A mechanical seal is a device that prevents fluid leakage between rotating and stationary parts in pumps, mixers, and other equipment. The choice between single and double seal arrangements depends on your specific application needs.
Single seals work well for most standard applications, while double seals provide extra protection for hazardous or expensive fluids. Each arrangement type offers unique advantages for different operating conditions.

Single Mechanical Seals (Arrangement 1)
Single mechanical seals use one set of sealing faces to contain the process fluid. They’re the simplest and most cost-effective option.
These seals work by pressing two extremely flat surfaces together – one rotates with the shaft, the other stays fixed to the housing. A thin film of liquid between these faces provides lubrication and cooling.
Single seals handle most water pumps, oil systems, and chemical processes perfectly well. They take up less space than double seals and cost less to install.
The main limitation appears when dealing with dangerous chemicals or fluids that crystallize easily. If a single seal fails, the process fluid leaks directly to the atmosphere. This makes them unsuitable for toxic substances or expensive products where any leakage creates serious problems.
Double Mechanical Seals
Double mechanical seals use two sets of sealing faces for extra protection against leakage. They create a barrier between the process fluid and the outside environment.
The space between the two seals contains a barrier or buffer fluid. This fluid serves multiple purposes – it cools the seals, provides lubrication, and acts as a safety barrier if the inner seal fails.
Different double seal configurations exist to match various operating requirements. We’ll explore three main categories: unpressurized and pressurized dual seals based on API standards, followed by specific mounting arrangements like tandem, back-to-back, and face-to-face designs.
Unpressurized Dual Seals (API Arrangement 2)
Unpressurized dual seals maintain their barrier fluid at atmospheric pressure or slightly above. The barrier fluid pressure stays lower than the process fluid pressure.
If the inner seal leaks, the process fluid enters the barrier fluid chamber rather than escaping to the atmosphere.
The system needs a reservoir to hold the barrier fluid and allow for thermal expansion. Regular monitoring of the barrier fluid level helps detect inner seal problems early.
These seals suit applications where complete containment matters but the process fluid isn’t extremely hazardous.
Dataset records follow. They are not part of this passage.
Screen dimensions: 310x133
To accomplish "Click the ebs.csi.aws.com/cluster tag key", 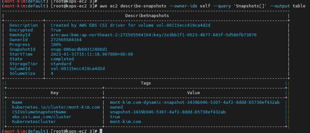I will (41, 117).
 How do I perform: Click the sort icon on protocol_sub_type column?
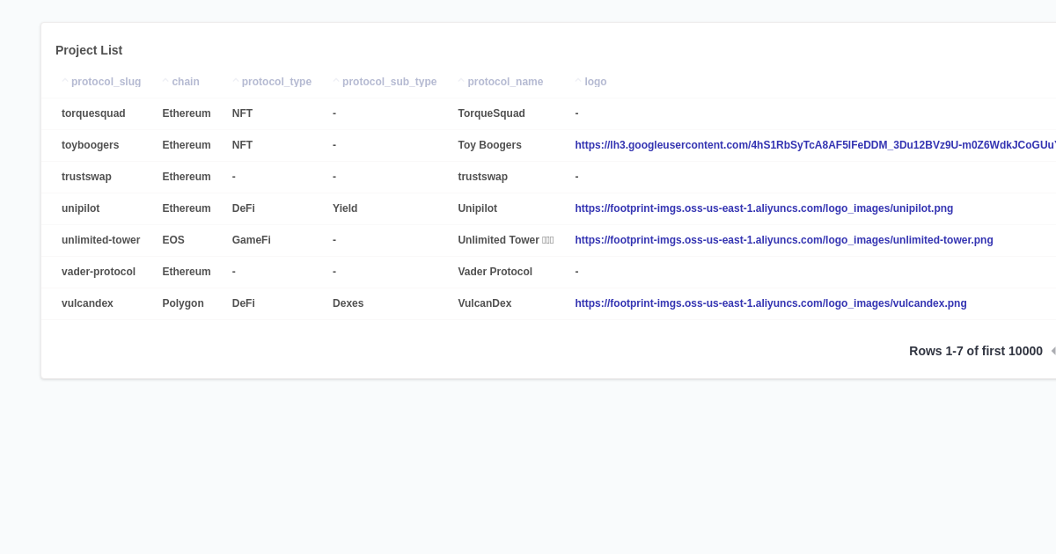pos(336,81)
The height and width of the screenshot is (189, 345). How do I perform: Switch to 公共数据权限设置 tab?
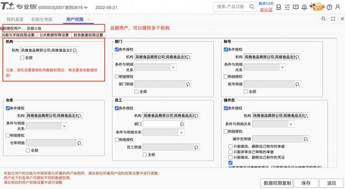click(x=54, y=35)
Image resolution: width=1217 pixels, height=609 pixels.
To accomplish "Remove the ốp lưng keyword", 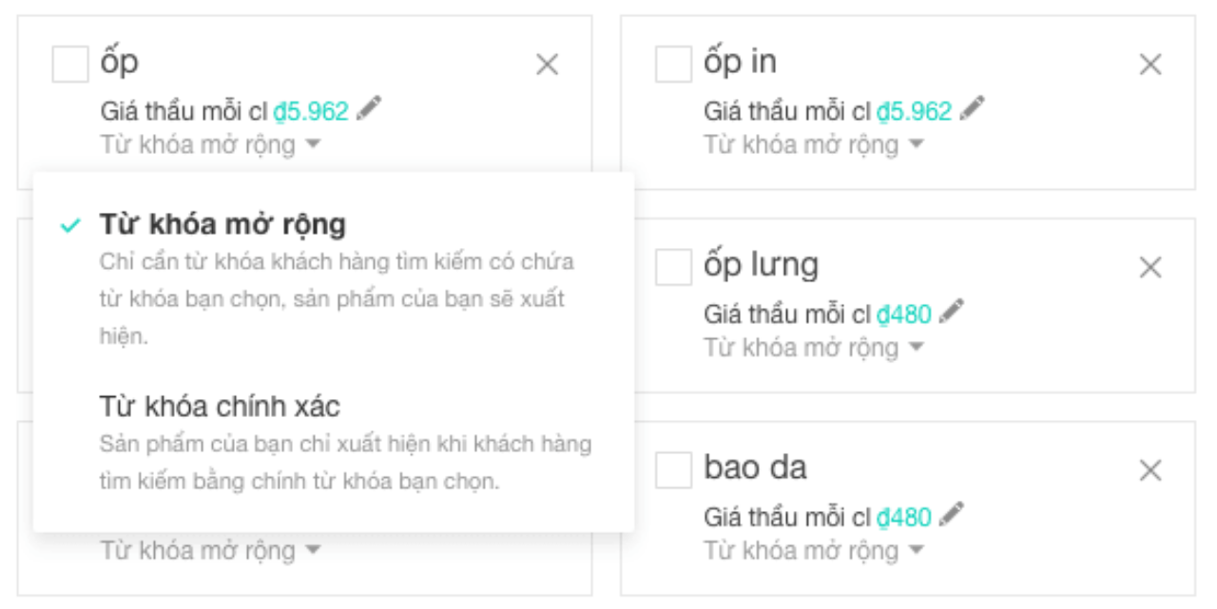I will 1150,266.
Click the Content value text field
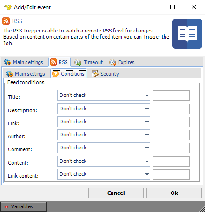The height and width of the screenshot is (212, 205). pos(171,161)
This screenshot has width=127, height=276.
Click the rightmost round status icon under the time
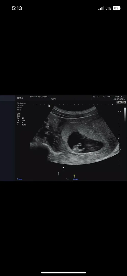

They’re common in food processing and pharmaceutical equipment.
Pressurized Dual Seals (API Arrangement 3)
Pressurized dual seals keep their barrier fluid at a pressure higher than the process fluid – typically 15-25 PSI above. This pressure difference ensures any leakage flows from the barrier fluid into the process, not the other way around.
Think of it like inflating a balloon inside a jar. The higher pressure inside the balloon prevents anything from the jar entering the balloon.
This arrangement provides maximum safety for toxic or hazardous fluids. Nuclear plants, chlorine compressors, and other critical applications rely on pressurized dual seals.
The downside involves more complex support systems. You need pressure sources, control valves, and monitoring equipment to maintain proper barrier fluid pressure.
Tandem Seals
Tandem seals mount both seal sets facing the same direction, one behind the other. The inner seal handles the full pressure while the outer seal acts as a backup.
During normal operation, the outer seal experiences almost no pressure differential. It springs into action only if the inner seal fails.
This arrangement works well when shaft space is limited. Many older pumps designed for packing can be retrofitted with tandem seals without major modifications.
The barrier fluid between the seals usually connects to a reservoir at atmospheric pressure. Any increase in barrier fluid level signals inner seal leakage.
Back-to-Back Seals
Back-to-back seals face away from each other, with the barrier fluid chamber between them. Both seals share the pressure load.
This design handles pressure from either direction effectively. If process pressure fluctuates or reverses, both seals continue working properly.
The arrangement excels in mixer applications where vacuum conditions might occur. The pressurized barrier fluid prevents air from entering the process during vacuum operation.
Each seal faces relatively low pressure differentials, which extends seal life. However, the design requires more axial space than tandem arrangements.
Face-to-Face Seals
Face-to-face seals mount with their sealing faces pointing toward each other. The barrier fluid chamber sits outside the seal faces.
This configuration creates the most compact double seal arrangement. When shaft space is extremely limited, face-to-face seals provide double seal benefits in minimal space.
The design places unique demands on the barrier fluid system. Proper circulation becomes critical since the fluid must flow through narrow passages.
These seals often appear in high-speed equipment where minimizing seal chamber length helps reduce shaft deflection. The compact design also suits retrofit applications with space constraints.